(Data extract):
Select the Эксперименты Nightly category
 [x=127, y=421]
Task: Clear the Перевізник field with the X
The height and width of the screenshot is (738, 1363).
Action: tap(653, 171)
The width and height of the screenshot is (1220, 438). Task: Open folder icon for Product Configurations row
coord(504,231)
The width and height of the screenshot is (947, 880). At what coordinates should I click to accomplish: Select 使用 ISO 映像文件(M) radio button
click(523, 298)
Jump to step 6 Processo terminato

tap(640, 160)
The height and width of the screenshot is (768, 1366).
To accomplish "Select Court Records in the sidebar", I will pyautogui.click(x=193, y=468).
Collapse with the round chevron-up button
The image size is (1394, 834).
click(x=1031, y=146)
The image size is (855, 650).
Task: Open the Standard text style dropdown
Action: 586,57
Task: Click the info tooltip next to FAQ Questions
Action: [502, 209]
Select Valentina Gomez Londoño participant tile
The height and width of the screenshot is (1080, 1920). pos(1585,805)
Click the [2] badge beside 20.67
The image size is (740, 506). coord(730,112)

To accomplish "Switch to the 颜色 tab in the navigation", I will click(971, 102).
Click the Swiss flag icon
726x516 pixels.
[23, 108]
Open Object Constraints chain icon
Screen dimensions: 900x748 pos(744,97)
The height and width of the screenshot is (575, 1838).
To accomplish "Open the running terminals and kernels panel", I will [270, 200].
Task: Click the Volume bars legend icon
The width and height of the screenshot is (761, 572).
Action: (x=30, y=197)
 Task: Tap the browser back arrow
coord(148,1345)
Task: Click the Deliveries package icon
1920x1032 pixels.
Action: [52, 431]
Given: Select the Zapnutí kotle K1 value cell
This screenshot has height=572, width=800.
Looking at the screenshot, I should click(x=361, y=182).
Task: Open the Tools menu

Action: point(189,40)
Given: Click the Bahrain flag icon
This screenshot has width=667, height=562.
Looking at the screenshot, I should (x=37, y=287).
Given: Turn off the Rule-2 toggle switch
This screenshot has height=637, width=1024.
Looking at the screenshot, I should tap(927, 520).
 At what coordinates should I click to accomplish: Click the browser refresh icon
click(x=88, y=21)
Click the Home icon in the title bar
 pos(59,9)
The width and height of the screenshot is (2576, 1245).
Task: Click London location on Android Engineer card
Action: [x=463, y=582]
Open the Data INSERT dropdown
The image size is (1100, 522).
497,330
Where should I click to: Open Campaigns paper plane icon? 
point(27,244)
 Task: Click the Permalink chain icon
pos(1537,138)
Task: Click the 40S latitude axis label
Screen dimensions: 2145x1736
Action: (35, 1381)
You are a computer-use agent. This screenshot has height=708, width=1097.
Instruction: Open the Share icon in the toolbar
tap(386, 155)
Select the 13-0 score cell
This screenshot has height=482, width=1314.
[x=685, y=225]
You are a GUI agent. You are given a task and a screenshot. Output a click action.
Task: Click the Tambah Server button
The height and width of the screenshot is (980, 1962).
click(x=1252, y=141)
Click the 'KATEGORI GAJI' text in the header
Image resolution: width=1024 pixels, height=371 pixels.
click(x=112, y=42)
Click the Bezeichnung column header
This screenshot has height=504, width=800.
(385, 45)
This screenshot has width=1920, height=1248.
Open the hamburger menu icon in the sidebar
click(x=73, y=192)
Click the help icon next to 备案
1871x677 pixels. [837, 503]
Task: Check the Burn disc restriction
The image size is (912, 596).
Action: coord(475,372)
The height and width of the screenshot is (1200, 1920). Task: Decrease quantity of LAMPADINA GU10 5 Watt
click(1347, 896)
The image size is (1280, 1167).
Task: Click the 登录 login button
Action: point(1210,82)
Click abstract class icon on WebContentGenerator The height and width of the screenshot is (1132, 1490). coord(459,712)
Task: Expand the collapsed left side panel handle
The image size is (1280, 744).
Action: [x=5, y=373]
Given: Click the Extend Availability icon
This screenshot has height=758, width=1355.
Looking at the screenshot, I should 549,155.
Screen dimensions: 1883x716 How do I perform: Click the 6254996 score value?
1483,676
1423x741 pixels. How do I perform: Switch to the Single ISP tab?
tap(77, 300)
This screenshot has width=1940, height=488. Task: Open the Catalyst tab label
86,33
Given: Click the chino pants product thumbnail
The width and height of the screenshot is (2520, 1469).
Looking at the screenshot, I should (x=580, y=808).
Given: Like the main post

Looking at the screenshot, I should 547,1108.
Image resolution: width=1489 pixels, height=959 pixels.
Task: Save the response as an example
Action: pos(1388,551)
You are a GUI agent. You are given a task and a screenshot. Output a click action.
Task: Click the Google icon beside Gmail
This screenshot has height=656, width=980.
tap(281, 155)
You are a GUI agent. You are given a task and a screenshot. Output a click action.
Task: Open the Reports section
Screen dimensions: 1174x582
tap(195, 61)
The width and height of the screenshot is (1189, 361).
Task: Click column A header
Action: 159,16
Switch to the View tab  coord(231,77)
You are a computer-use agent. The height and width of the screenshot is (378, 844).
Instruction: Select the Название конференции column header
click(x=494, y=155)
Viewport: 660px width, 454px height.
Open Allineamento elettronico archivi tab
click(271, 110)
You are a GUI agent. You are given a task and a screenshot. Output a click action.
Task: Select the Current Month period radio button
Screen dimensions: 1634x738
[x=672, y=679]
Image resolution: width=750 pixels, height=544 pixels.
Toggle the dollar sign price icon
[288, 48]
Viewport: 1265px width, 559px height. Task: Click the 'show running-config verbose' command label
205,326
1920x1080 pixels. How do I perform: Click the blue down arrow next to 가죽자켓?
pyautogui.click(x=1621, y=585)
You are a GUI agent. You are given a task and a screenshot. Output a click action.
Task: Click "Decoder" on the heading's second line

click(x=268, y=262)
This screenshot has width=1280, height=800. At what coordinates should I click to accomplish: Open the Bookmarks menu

(What is asked): Copy the rows from the line with "Where should I" up to and including the line with "Action: (35, 1381)", keeping the requests. Scale every coordinate in the answers by 1.75 and round it to a whole number, rounding halves up, but leave the numbers in the requests unchanged.

(Written solution):
Where should I click to: Open Campaigns paper plane icon? 
point(47,427)
 Task: Click the Permalink chain icon
pos(2690,242)
Task: Click the 40S latitude axis label
Screen dimensions: 2145x1736
Action: (61, 2417)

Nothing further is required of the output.